Annuity loans are a common type of loan with constant repayment rates. They already bear their property in their name: the word annuity is derived from the Latin word “annus” – loosely translated, this means “year”.
With an annuity loan, you agree on a fixed annual rate over the entire term of the loan, the so-called annuity. This means that the rate is fixed for as long as the fixed interest rate has been agreed. The monthly installment of the annuity loan consists of an interest portion and a repayment portion. Since part of the remaining debt is
repaid with each installment, the interest portion is continuously reduced in favor of the repayment portion.
• Finance immediately and repay directly
• Loan rates that can be planned and calculated
• Flexible provision of the loan funds, which you can access within 24 months at no additional cost
• Free annual special repayment of up to 5% per year
In addition to the major advantages of the annuity loan, such as planning security, constant loan installments and the option of unscheduled repayments, there are two possible disadvantages that you can eliminate with good advance planning:
• No changes to the contract during the term: It is generally not possible to change
the contract during the fixed-interest period. This means that you should contractually agree certain options such as special repayments in advance.
• Interest rate risk after the fixed-interest period has expired: In the rarest of cases, the entire loan is paid off within the first fixed-interest period – making follow-up financing necessary. Since no one can make a forecast about the development of building interest rates, the interest rate is uncertain afterwards. However, you can protect yourself in good time, for example by taking out a forward loan before the deadline.
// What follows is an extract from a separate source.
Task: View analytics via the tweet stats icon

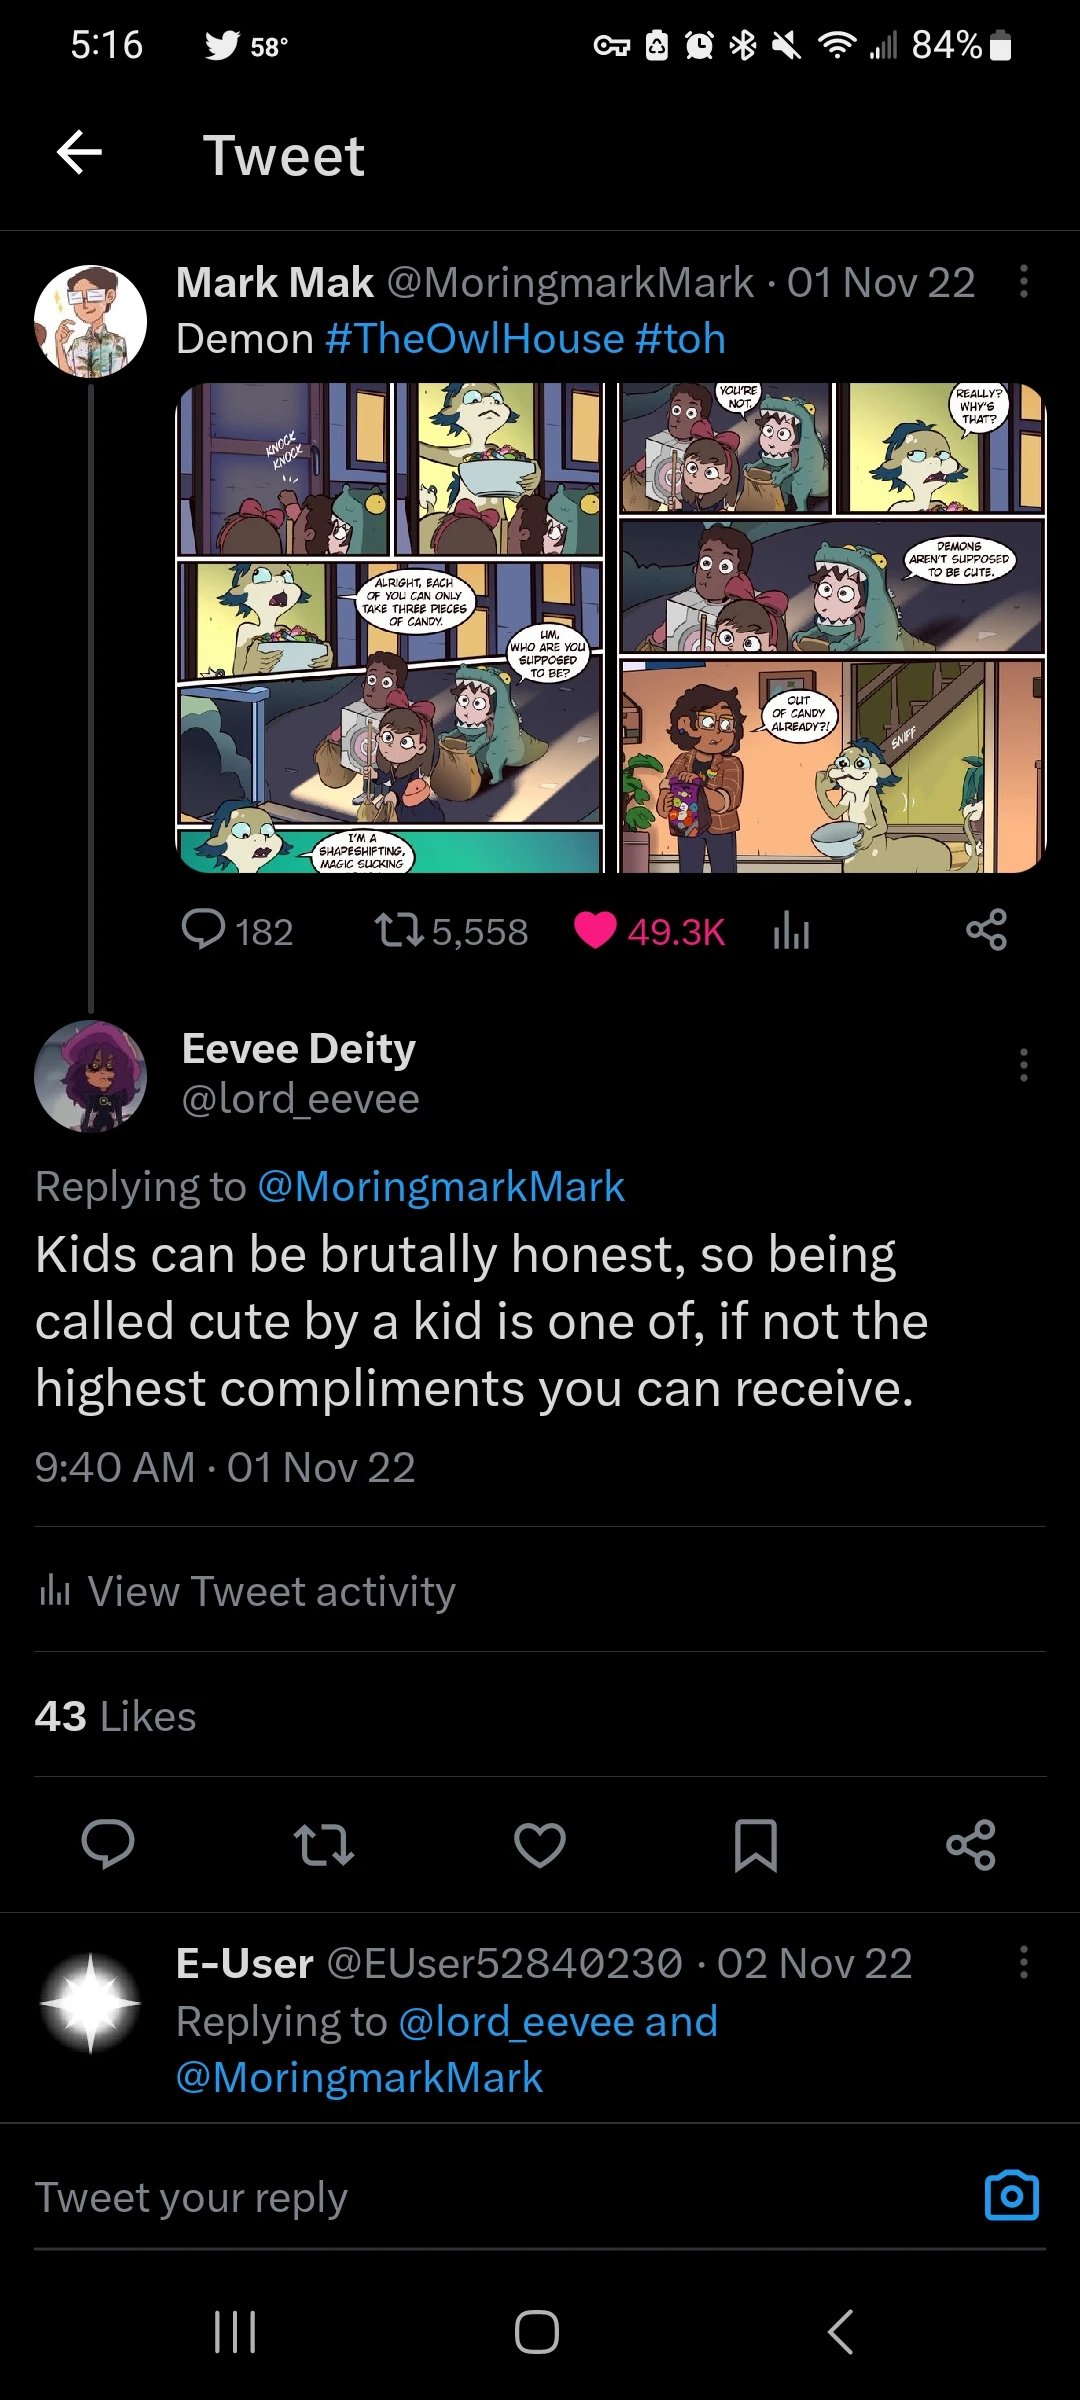Action: tap(791, 931)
The initial repayment describes the portion of the total loan that is repaid with the first repayment installment within one year. This also means that the higher the initial repayment, the higher the loan repayment rates.
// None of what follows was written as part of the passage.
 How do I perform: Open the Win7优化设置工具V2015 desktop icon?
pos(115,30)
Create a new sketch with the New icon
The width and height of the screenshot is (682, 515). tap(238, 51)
In general, as a builder and buyer, you have a certain amount of leeway in which you can freely choose your initial repayment. But choose them carefully!
A low initial repayment leads to low monthly installments, but in return the amount of your remaining debt is correspondingly high after the end of the first fixed-interest phase. As a result, it also takes much longer until you have paid off the loan in full. Due to interest rates rising again, you should ensure that you pay off as much of the debt as possible in the first fixed-interest phase of your annuity loan. In this way you reduce the remaining amount that you repay as part of follow-up financing – with possibly higher interest rates. Of course, you should still plan for buffers for reserves.